We conclude, after considering the totality of the circumstances and the standard of review, that appellant knowingly, intelligently, and voluntarily waived his Fifth Amendment rights. Appellant was a seventeen year old who had prior contact with the police and the judicial system. While a parent was not present, he did not ask that an adult be present. No evidence indicated he was of “low intelligence” or had a history of mental illness. Detective Foster testified appellant did not appear intoxicated or “on drugs.” Indeed, appellant was attentive and appeared “to know what was going on.”

The detective accurately advised appellant of his Miranda rights, and appellant indicated he understood those rights. The record does not reveal appellant was coerced into waiving these rights. Appellant was of sufficient age, competence, and experience to fully understand his rights and the consequences of his waiver.

The trial court’s findings are well supported by the record. We affirm the judgment of the trial court.

Affirmed.


FOOTNOTES:

[1] We only recite the facts surrounding appellant’s waiver of his rights, not the facts of the offenses.

[2] The form did not provide for a waiver of the Miranda rights. Instead, the form said, in part, “Do you understand the rights that have been explained to you?” Appellant wrote “yes” beside this question. The form then said, “You may voluntarily waive or give up the above rights that have been explained to you and make a statement if you so desire.” After this sentence, appellant signed his name.

[3] Appellant does not contend a violation of this statute has any constitutional implications. He cites this statute only in the context of his claim that a juvenile has a right to the presence of a parent while police question him. See Roberts v. Commonwealth, 18 Va. App. 554, 559, 445 S.E.2d 709, 712 (1994) (finding Code ??16.1-247 is procedural, and any failure to adhere to its provisions does not result in a per se violation of appellant’s Fifth Amendment rights).

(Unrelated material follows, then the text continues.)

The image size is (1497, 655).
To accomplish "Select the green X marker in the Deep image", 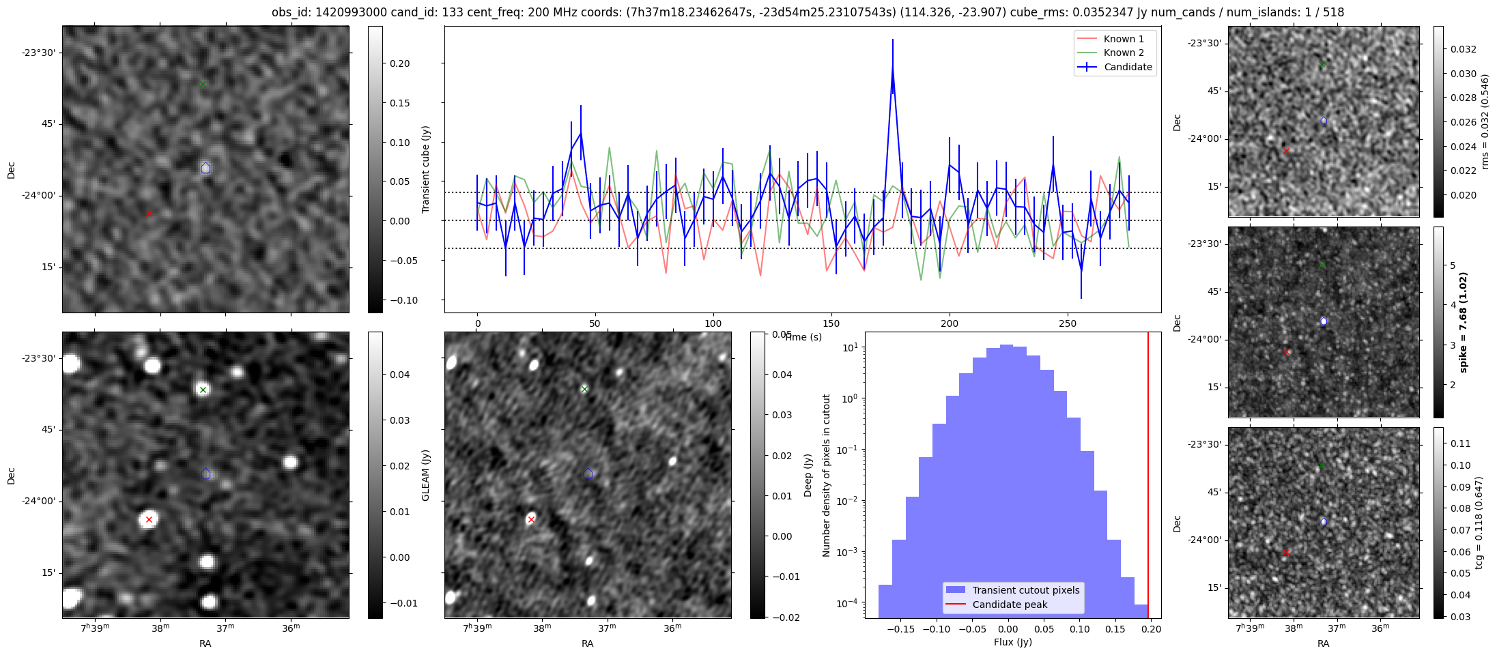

[4] While appellant did not explicitly waive his rights, either orally or in writing, no argument is made on appeal that appellant did not waive his rights. He instead argues only that his waiver was invalid. See North Carolina v. Butler, 441 U.S. 369 (1979) (finding waiver can be implicit); Harrison v. Commonwealth, 244 Va. 576, 582, 423 S.E.2d 160, 163 (1992) (noting explicit waiver is unnecessary).